Use Deliberate Reading to Internalize Difficult Spanish

Reading books and articles in Spanish is a great way to increase your vocabulary and get an intuitive feel for the language. Unfortunately, it’s also easy to get overwhelmed by long lists of new words and unfamiliar expressions and quit reading altogether.

How can you get the benefits of reading without the frustration of looking up every other word in the dictionary?

When reading challenging texts in Spanish, alternate between casual reading and deliberate reading.

The main goal of casual reading is to get a good-enough understanding of the text so you can infer the meaning of new words through their context.

You are better at this than you might think. If you can get over the mental barrier of not always knowing exactly what you’re reading, you’ll be surprised by your brain’s ability to identify patterns and fill in the blanks.

As a quick exercise, try reading the following paragraph in casual-reading mode. There will probably be words that you’re not familiar with, but see if you can figure out the situation it’s describing:


El primero que nos dimos no fue especialmente romántico. Fue en el Patrick, un bar de Ventura Rodríguez. Yo había ido con mi amiga Lucía para celebrar que por fin habíamos terminado el maldito máster de mercados financieros. Él iba allí todos los viernes por la noche con un grupo de compañeros del trabajo. No recuerdo cómo empezamos a hablar. Probablemente fue él el que se acercó diciéndome alguna tontería que me hizo gracia. Lo único que recuerdo es que olía muy bien y que me gustaba cómo se reía. Una hora después nos estábamos besando.
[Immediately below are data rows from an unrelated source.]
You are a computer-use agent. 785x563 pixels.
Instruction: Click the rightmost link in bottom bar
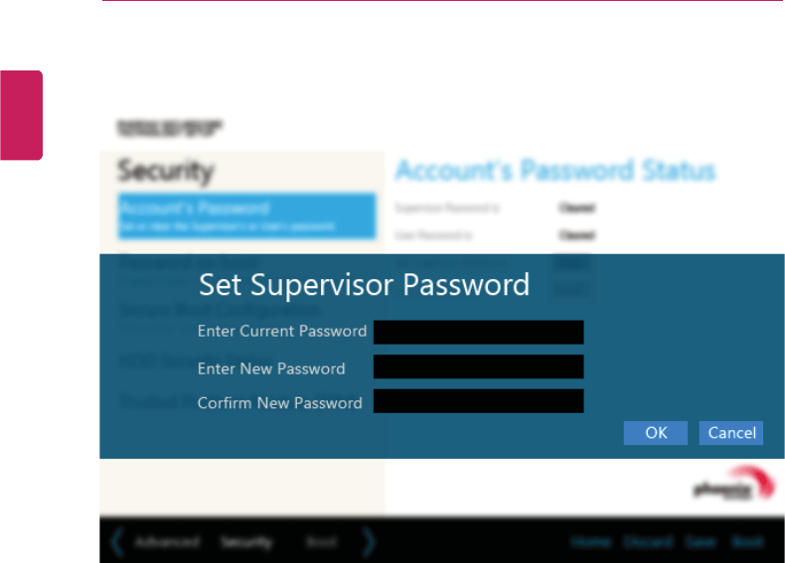(x=747, y=541)
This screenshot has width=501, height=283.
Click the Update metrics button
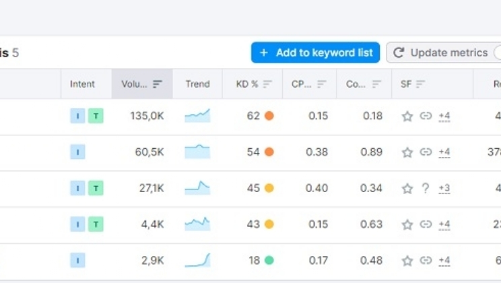441,53
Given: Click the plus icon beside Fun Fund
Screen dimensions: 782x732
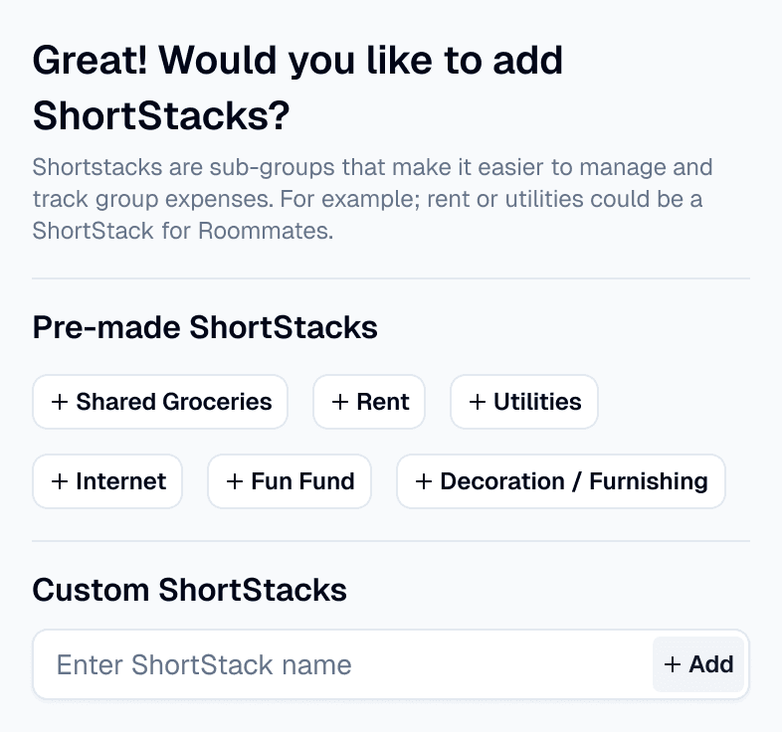Looking at the screenshot, I should 236,481.
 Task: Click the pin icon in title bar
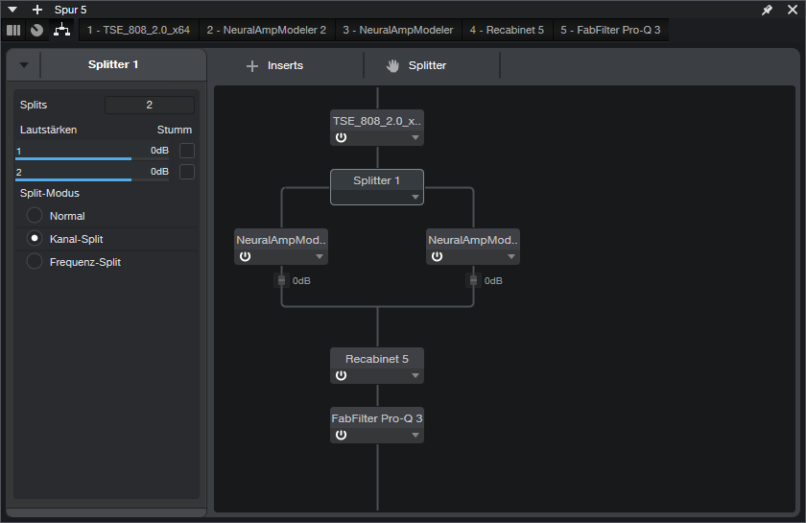767,10
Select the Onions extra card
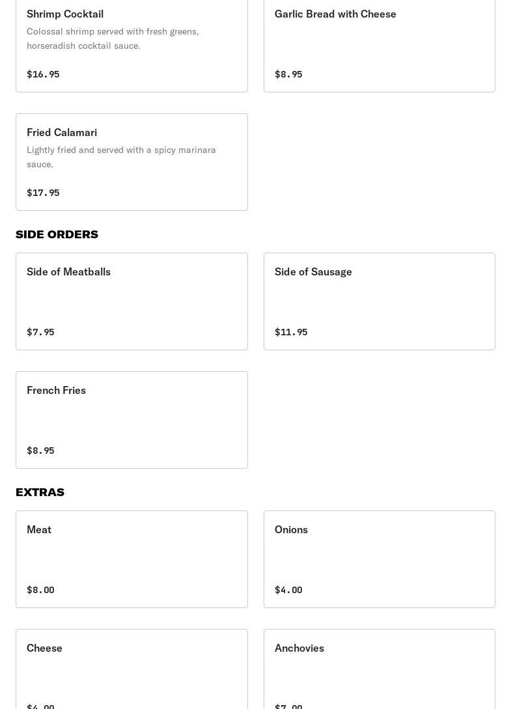The width and height of the screenshot is (511, 709). 380,559
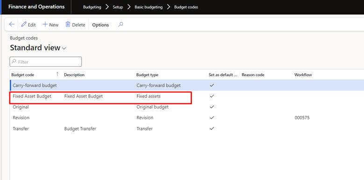Toggle default checkmark for Fixed Asset Budget

pyautogui.click(x=212, y=96)
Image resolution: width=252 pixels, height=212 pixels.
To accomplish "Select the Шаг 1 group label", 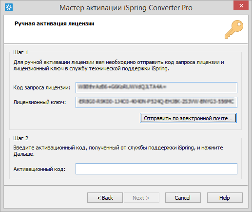I will pos(20,52).
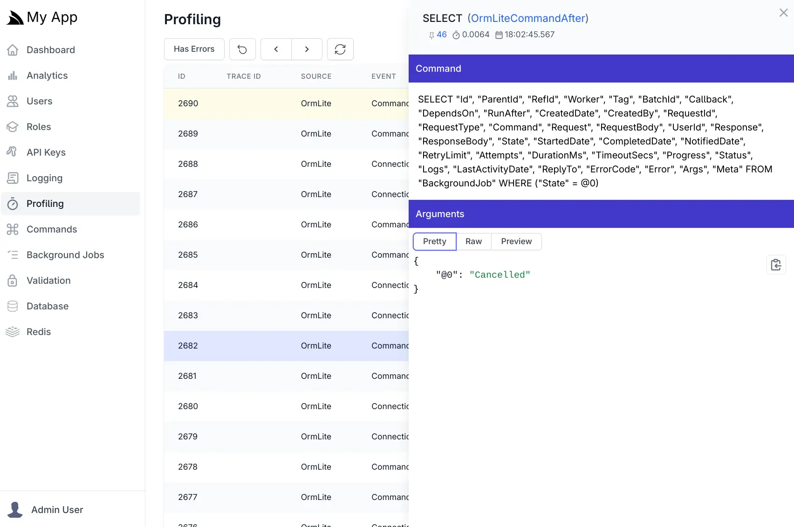
Task: Open the Database section
Action: tap(47, 306)
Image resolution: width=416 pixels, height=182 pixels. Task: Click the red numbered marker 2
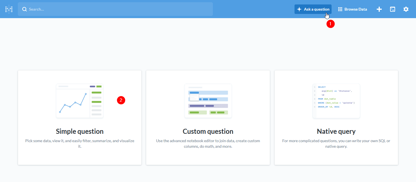[121, 100]
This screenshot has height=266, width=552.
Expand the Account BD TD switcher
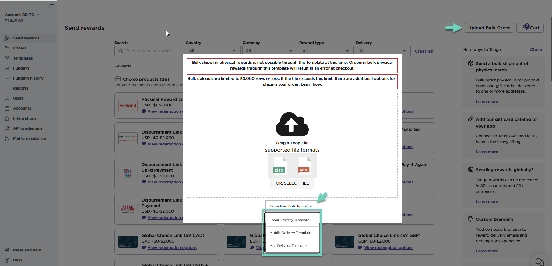pos(22,15)
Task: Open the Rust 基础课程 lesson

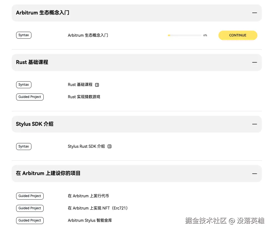Action: click(80, 85)
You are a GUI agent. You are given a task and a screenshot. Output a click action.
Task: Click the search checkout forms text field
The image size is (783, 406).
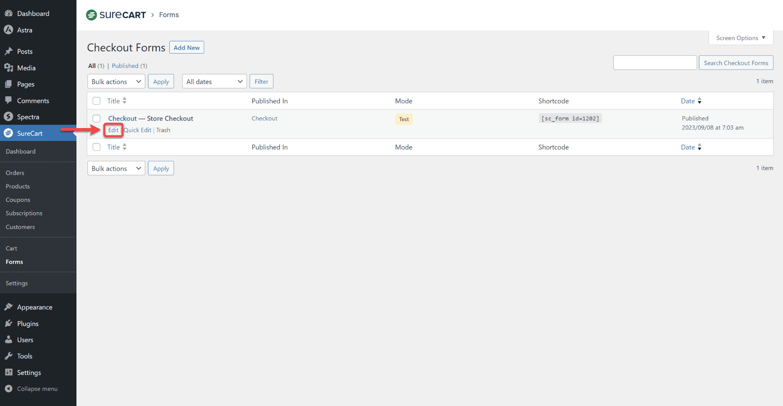tap(655, 63)
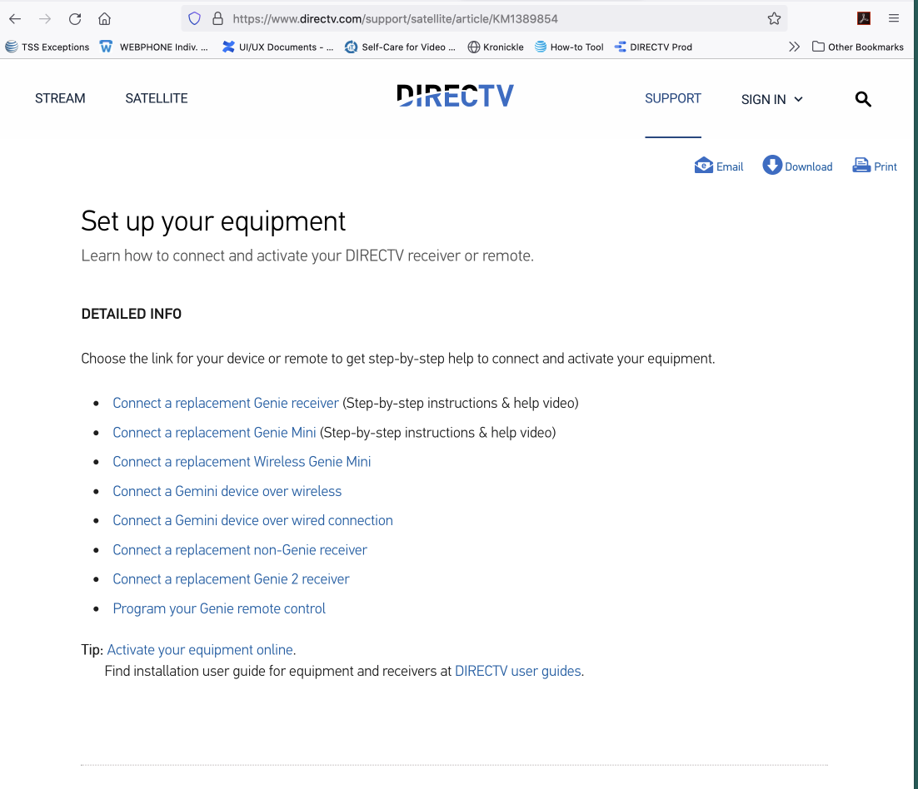Go back with the browser back arrow
Viewport: 918px width, 789px height.
(x=15, y=18)
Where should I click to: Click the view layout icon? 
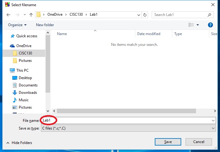click(191, 25)
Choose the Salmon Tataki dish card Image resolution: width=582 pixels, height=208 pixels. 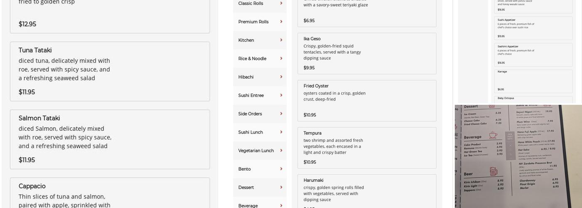pos(110,139)
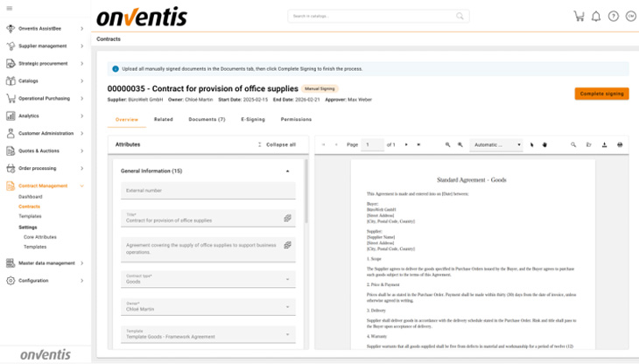Open the notifications bell
Image resolution: width=639 pixels, height=364 pixels.
tap(596, 17)
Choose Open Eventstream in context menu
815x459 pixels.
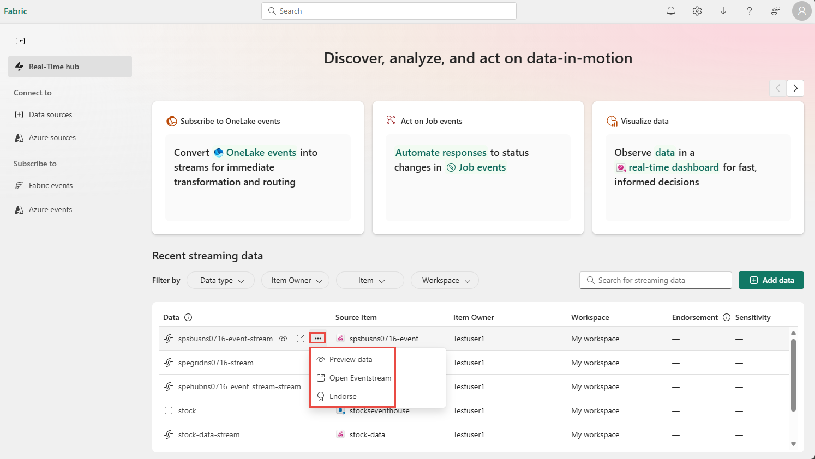pos(360,378)
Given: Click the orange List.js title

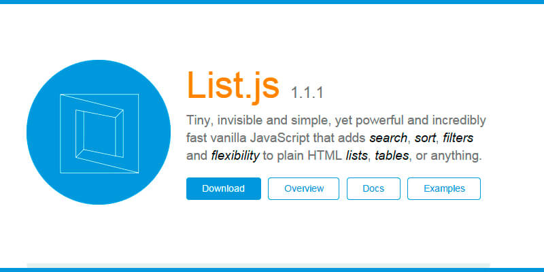Looking at the screenshot, I should tap(233, 85).
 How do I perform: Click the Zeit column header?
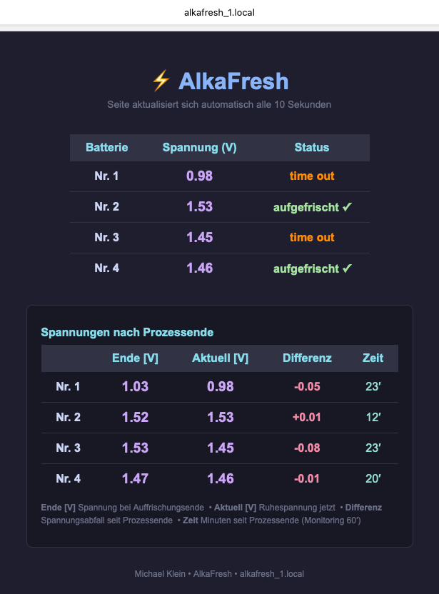coord(373,358)
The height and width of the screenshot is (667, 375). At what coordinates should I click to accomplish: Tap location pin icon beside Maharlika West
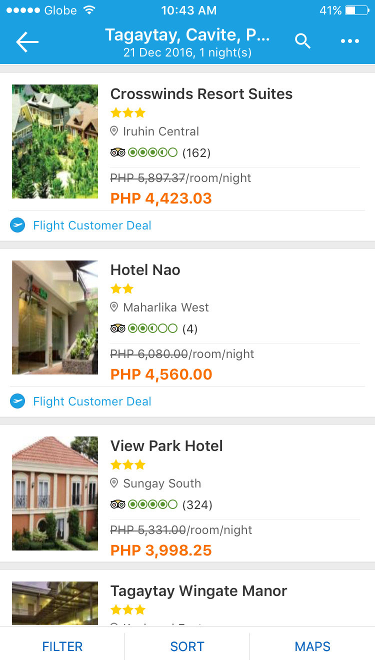pyautogui.click(x=115, y=307)
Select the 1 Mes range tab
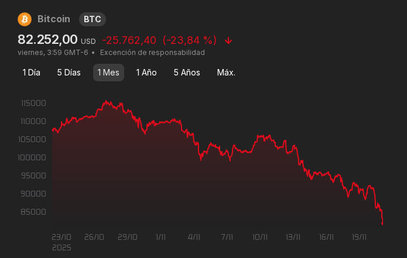 (108, 73)
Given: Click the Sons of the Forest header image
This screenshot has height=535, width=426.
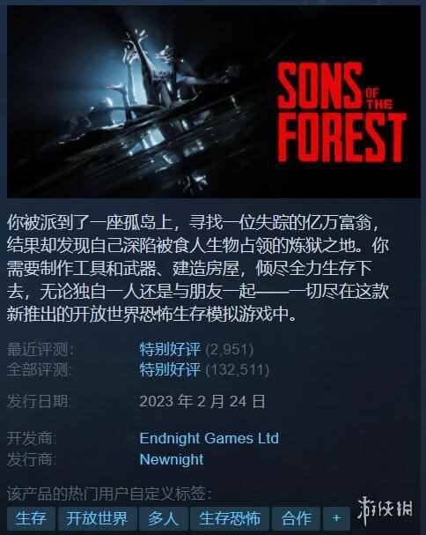Looking at the screenshot, I should click(x=214, y=101).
If you’re in intermediate purgatory, you have enough of a base to understand the gist of most of what you read (the paragraph above, for example, is talking about the first kiss between two people), the problem is finding ways to go deeper.

Casual reading is a great mindset to cover a lot of ground, but if you want to go from kind-of-understand to completely-understand, you need deliberate reading. This is the kind of reading that happens when you’re actively engaged with the text. As you read, you ask yourself “is this something I’d be comfortable using on a conversation? If not, it’s time to do the detective work of figuring out where the difficulties are.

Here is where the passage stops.